Y después, golpeándose la frente sin preocuparse por el ojo, iluminado a pesar de la venda por una idea repentina:
—¡Claro, rediós! —rugió—. ¡Sí, hay un traidor y yo lo conozco al muy cerdo, yo sé quién es! ¡Ah! ¡Ahora lo veo, ahora lo sé todo, el marrano, el judas, el asqueroso!
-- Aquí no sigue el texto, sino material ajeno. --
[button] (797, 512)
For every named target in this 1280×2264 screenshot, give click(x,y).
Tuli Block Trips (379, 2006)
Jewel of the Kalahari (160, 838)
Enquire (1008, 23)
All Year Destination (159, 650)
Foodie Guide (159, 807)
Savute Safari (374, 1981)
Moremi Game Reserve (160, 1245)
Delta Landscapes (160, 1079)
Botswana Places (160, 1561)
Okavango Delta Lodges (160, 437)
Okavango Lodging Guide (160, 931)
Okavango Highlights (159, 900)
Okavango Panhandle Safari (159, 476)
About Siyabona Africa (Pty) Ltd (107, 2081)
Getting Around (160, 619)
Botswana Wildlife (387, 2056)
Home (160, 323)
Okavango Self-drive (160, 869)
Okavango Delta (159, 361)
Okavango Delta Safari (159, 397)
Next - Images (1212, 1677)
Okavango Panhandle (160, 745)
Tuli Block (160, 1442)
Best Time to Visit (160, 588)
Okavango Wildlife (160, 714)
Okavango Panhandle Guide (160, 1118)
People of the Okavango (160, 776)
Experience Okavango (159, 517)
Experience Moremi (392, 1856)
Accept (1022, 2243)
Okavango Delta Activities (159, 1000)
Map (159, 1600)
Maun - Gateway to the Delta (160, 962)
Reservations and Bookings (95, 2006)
—¿Quién? —preguntó Pardillo.
—¿Quién? —repitieron los demás.
—¡Joder, Vaquero!
—¡El cojitranco! ¿Tú crees?
—Estoy seguro. Escuchay: El jueves no estuvo con nosotros, fue con su padre a la feria de Baume ¿eh? ¿Sus acordáis? Pues ahora recorday bien la cara que ponía cuando volvió: parecía que se reía de nosotros ¿a que sí? Bueno, pues al venir de Baume pasó por Velrans con su padre; estaban un poco achispados, se pararon en casa de alguno de allí, no sé de quién, pero me juego lo que queráis a que fue así; hasta podría ser que hubiera vuelto con algunos velranos y entonces les dijo, seguramente, les dijo dónde estaba nuestra cabaña. Entonces el otro, que no estaba herido, vino aquí ayer con los menos lisiaos; ¡y ya está, leñe, eso ha sido!
—¡Cerdo! ¡Traidor! ¡Crápula! —mascullaba Pacho—. Como sea verdad, rediós, ya puede ir preparándose, ¡lo machaco!
—¿Que si es verdad? ¡Pues está más claro que dos y dos son cuatro, como me llamo Grillín y tengo el ojo más negro que el culo de una sartén, leñe!
—¡Pues entonces hay que desenmascararlo! —concluyó Tintín.
—Vámonos, aquí ya no hay nada que hacer y se me parte el alma y se me revuelven las tripas al ver esto —gimió Pardillo—. Por el camino hablaremos, pero lo más importante es que nadie sospeche que hemos venido aquí hoy. Mañana domingo —continuó—, lo desenmascararemos, haremos que confiese y entonces…
Pardillo no llegó a acabar la frase. Pero su puño cerrado, elevado hacia el cielo, completaba enérgicamente su pensamiento.
Volvieron al pueblo por el mismo camino que habían venido, después de adoptar de común acuerdo medidas muy severas para el día siguiente.